- DVD cover
- Directed by: Tom Owens
- Written by: Adam F. Goldberg
- Based on: How to Train Your Dragon by Cressida Cowell Characters by Will Davies; Chris Sanders; Dean DeBlois;
- Produced by: Dean DeBlois (Executive) Kate Spencer
- Starring: Jay Baruchel America Ferrera Gerard Butler Craig Ferguson Jonah Hill Christopher Mintz-Plasse Kristen Wiig T. J. Miller
- Edited by: John K. Carr
- Music by: Dominic Lewis; John Powell;
- Production company: DreamWorks Animation
- Distributed by: Paramount Home Entertainment
- Release date: November 15, 2011;
- Running time: 22 minutes
- Country: United States
- Language: English

= Dragons: Gift of the Night Fury =

Dragons: Gift of the Night Fury is a 2011 American animated Christmas short film by DreamWorks Animation and directed by Tom Owens. It was released on November 15, 2011, on DVD and Blu-ray, along with another original animated short film Book of Dragons.

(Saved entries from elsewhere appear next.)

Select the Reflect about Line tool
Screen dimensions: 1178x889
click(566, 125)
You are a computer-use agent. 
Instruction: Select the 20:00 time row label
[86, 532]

Based on the 2010 film How to Train Your Dragon, in-turn loosely inspired by the 2003 novel of the same name, the short takes place in the middle of preparing for the Viking winter holiday. After all dragons inexplicably fly away, the last one of them unwittingly kidnaps Hiccup. Jay Baruchel, Gerard Butler, Craig Ferguson, America Ferrera, Jonah Hill, T.J. Miller, Kristen Wiig, and Christopher Mintz-Plasse all reprise their roles from the original film.

==Plot==
Right before Berk's traditional winter holiday of Snoggletog, all the dragons of Berk unexpectedly depart, leaving everyone distraught – except for Toothless, who cannot fly by himself. Out of compassion, Hiccup builds him a new automatic tailfin allowing him independent flight, thus gifting him his freedom; he then flies off too.

Three days later, Meatlug, Fishlegs' dragon whom he had secretly kept chained, escapes, inadvertently taking Hiccup with her. Meatlug takes him to an island with hot springs, where all the dragons (except Toothless, who is nowhere to be found) have been hatching their eggs. Meanwhile, on Berk, Astrid and the other teens discover dragon eggs in Meatlug's nest, which they scatter around Berk in hopes of lifting the villagers' spirits; this plan backfires, because dragon eggs hatch explosively (normally underwater). Berk is severely damaged in the process, leaving Stoick alarmed.

On the dragons' island, Hiccup found Stormfly (Astrid's dragon) and Hookfang (Snotlout's dragon) and their newly hatched babies; in asking for a ride home, he inadvertently triggers the dragons' return migration. He quickly decides to use a nearby wrecked ship to carry the baby dragons, who cannot yet fly as far as Berk. The Berkians are overjoyed at their dragons' return and the new babies, though Hiccup is still distraught at Toothless' absence. During the ensuing Snoggletog celebration, Toothless returns with Hiccup's lost helmet, which he had dropped into the sea earlier; the two enjoy a heartfelt reunion.

The next morning, Toothless discards his new tail, begging Hiccup to put the old tailfin on him and fly with him by controlling his fin manually as opposed to passively riding him; in doing so, he gives Hiccup a "better gift" – his friendship and companionship. (Note: Hiccup would later build another automatic tailfin for Toothless in How to Train Your Dragon: The Hidden World (2019).)

==Voice cast==
- Jay Baruchel as Hiccup Horrendous Haddock III
- America Ferrera as Astrid Hofferson
- Gerard Butler as Stoick the Vast
- Craig Ferguson as Gobber the Belch
- Jonah Hill as Snotlout Jorgenson
- Christopher Mintz-Plasse as Fishlegs Ingerman
- Kristen Wiig as Ruffnut Thorston
- T.J. Miller as Tuffnut Thorston

==Home media==
Dragons: Gift of the Night Fury was released on Blu-ray and DVD on November 15, 2011, along with Book of Dragons. It was released on Blu-ray and DVD as part of the DreamWorks Holiday Classics. It was re-released on DVD on October 1, 2013, along with Shrek the Halls, Merry Madagascar, Kung Fu Panda Holiday, and The Croods. The short was released again on Blu-ray and DVD on October 15, 2019, by Universal Pictures Home Entertainment, this time as part of the DreamWorks Ultimate Holiday Collection set.